Saved entries
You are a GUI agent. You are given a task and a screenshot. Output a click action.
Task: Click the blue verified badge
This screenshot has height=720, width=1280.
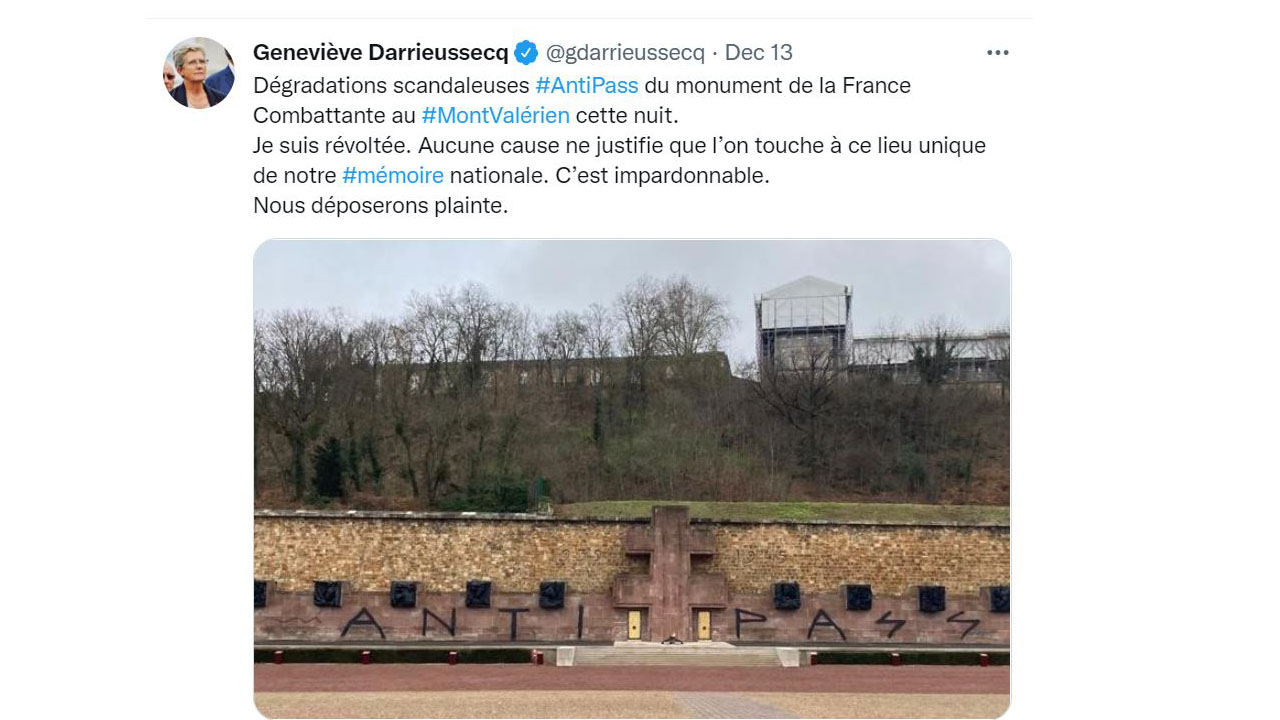click(x=526, y=52)
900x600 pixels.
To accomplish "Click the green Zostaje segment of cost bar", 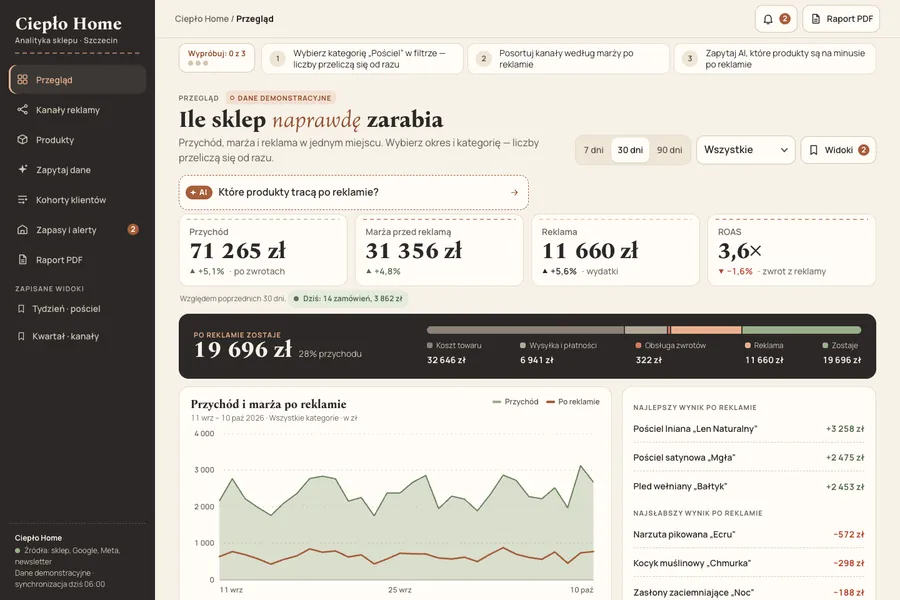I will (801, 330).
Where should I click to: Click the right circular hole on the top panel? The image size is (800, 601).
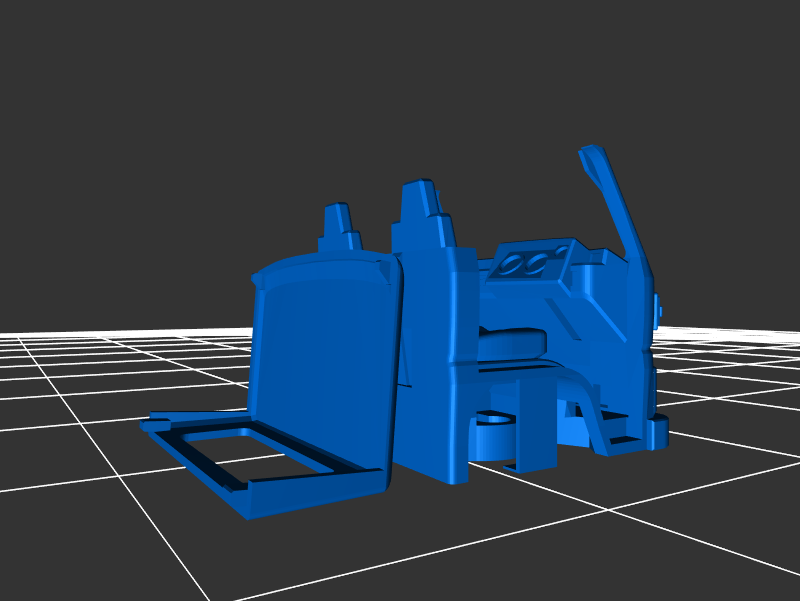(x=540, y=263)
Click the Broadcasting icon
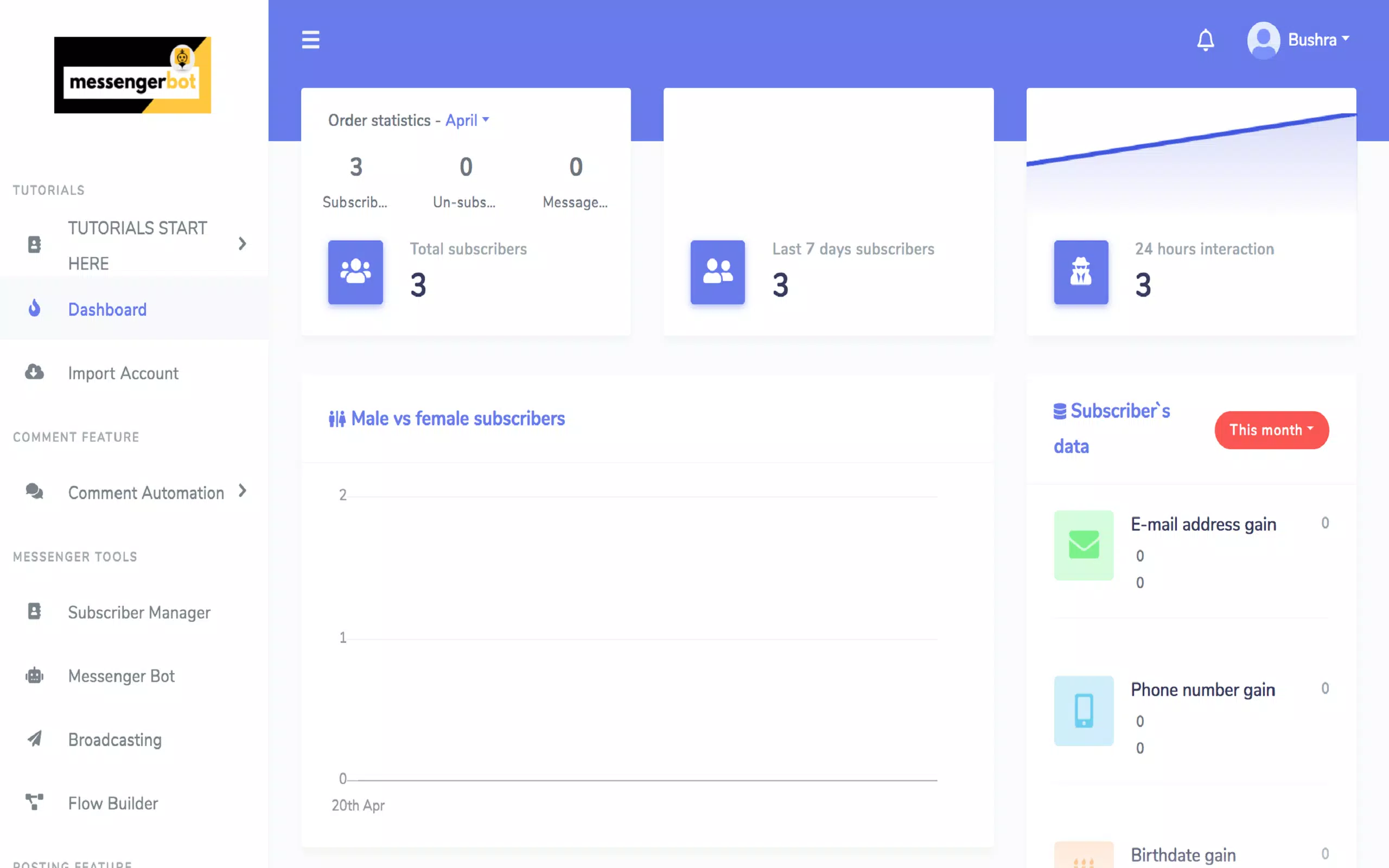Image resolution: width=1389 pixels, height=868 pixels. pos(35,738)
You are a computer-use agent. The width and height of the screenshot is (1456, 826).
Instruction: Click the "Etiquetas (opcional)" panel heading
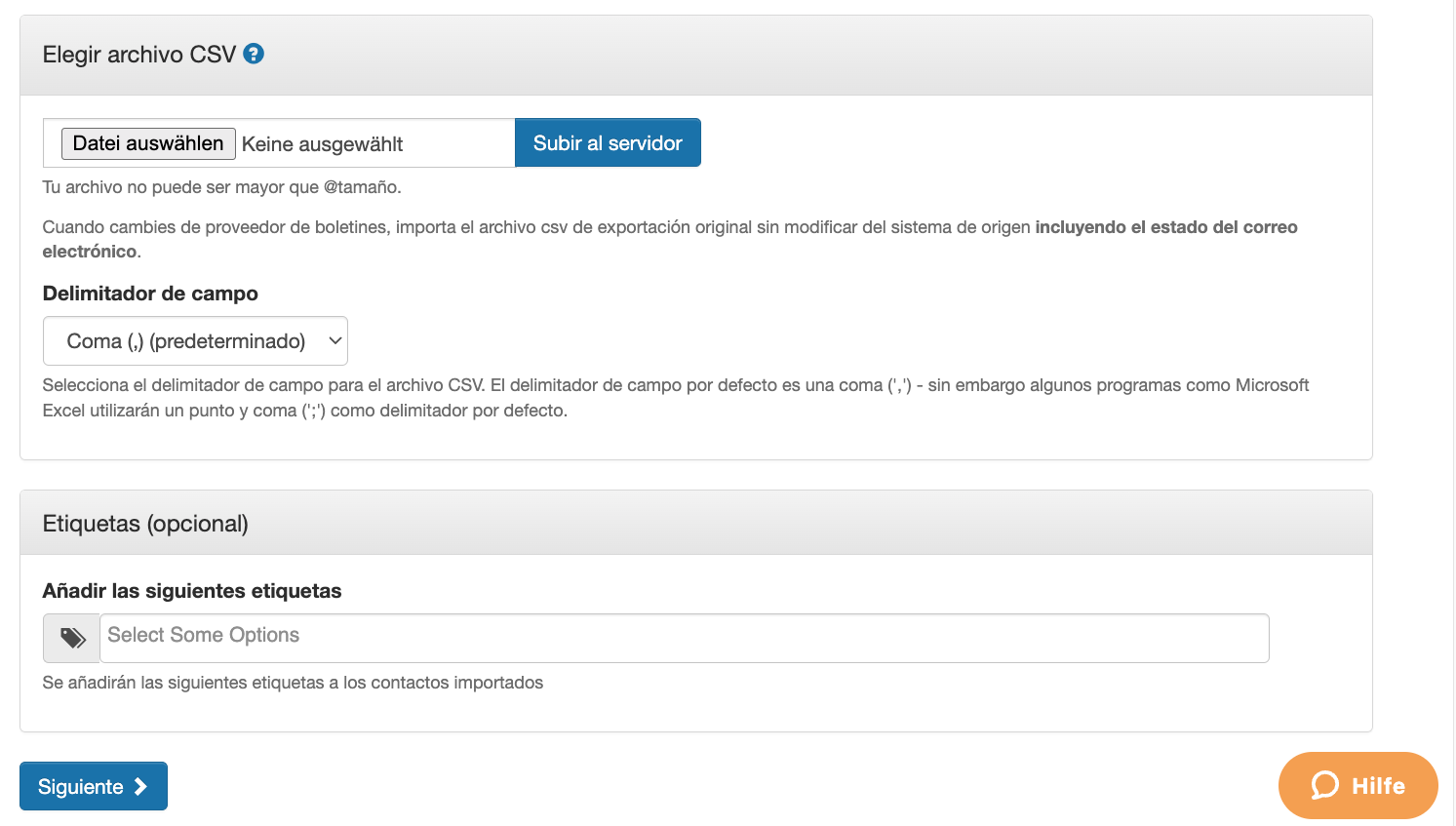pos(145,524)
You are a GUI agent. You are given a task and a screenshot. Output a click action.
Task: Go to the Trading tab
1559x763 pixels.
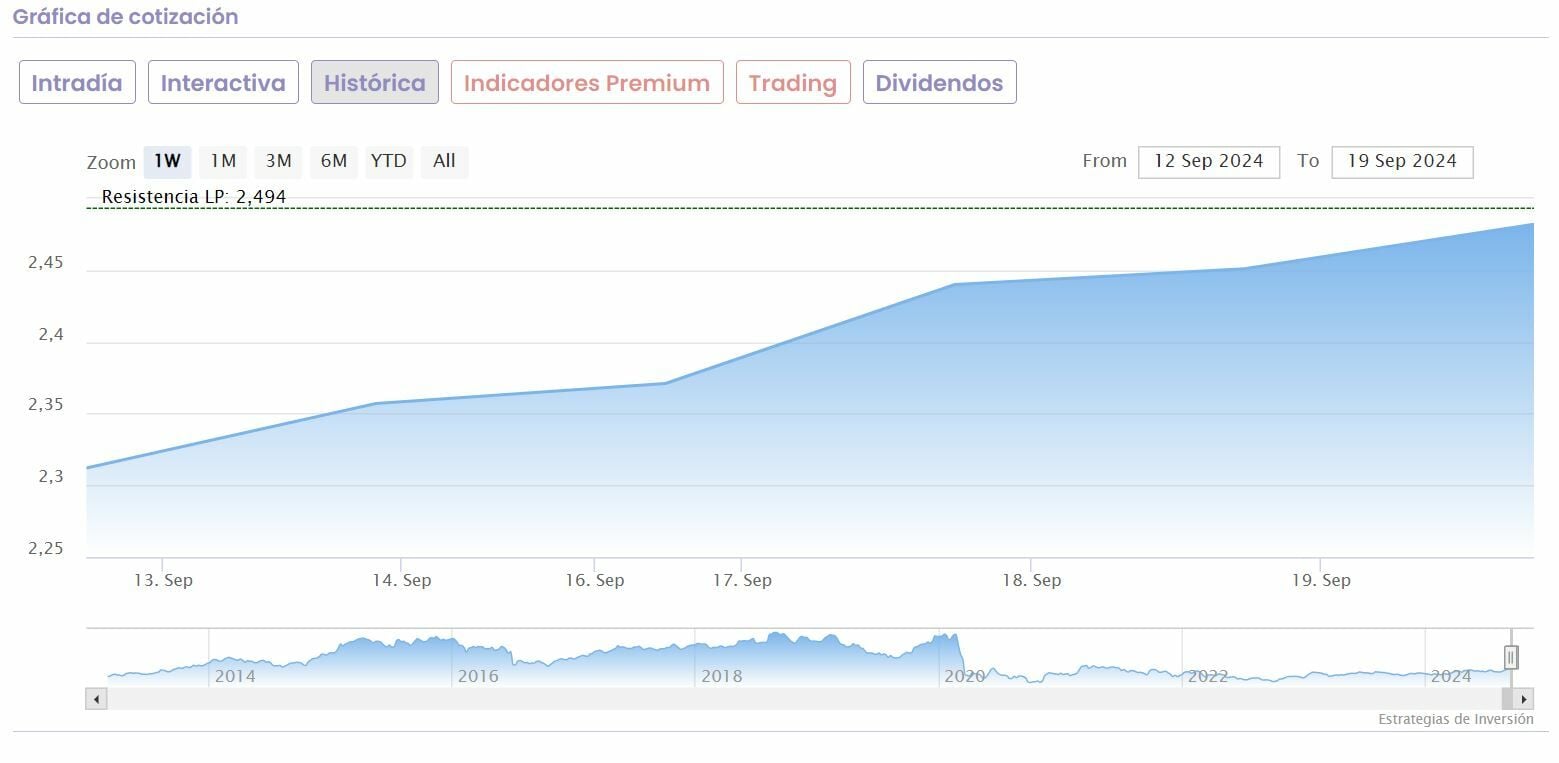pyautogui.click(x=793, y=82)
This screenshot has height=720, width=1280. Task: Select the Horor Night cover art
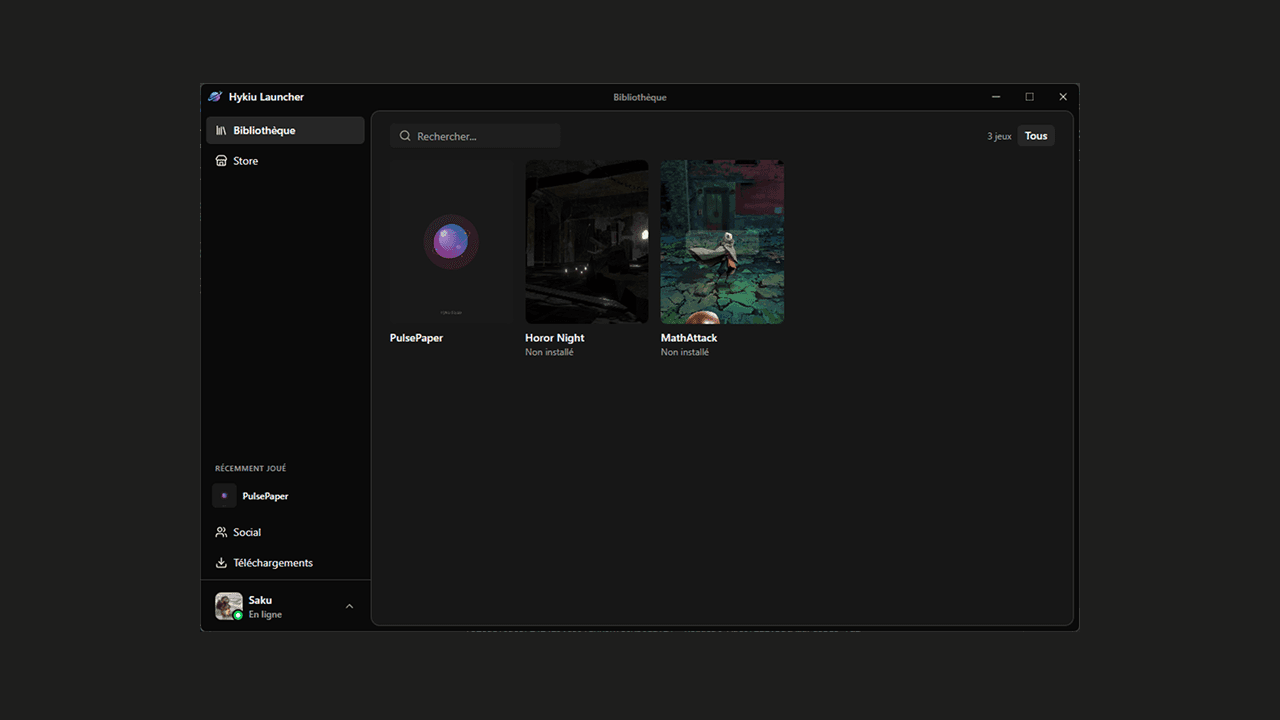click(586, 242)
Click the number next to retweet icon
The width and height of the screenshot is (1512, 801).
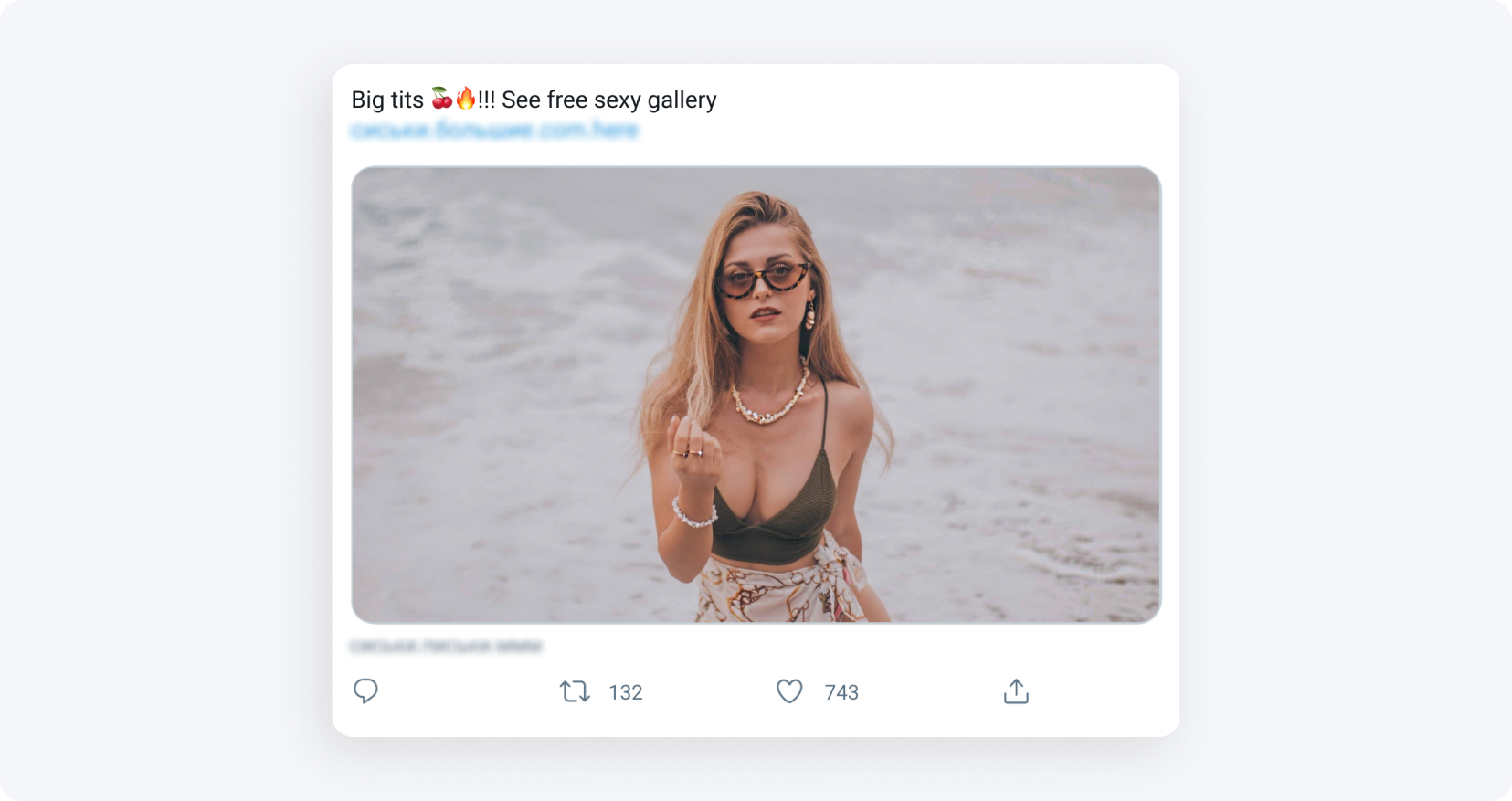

→ **What is being asked**
Copy exactly the lines from the line that contains "Click the number next to retweet icon" through the last line of the records above, both ends included, but leave out the pictures.

→ **Response to this task**
Click the number next to retweet icon
The width and height of the screenshot is (1512, 801).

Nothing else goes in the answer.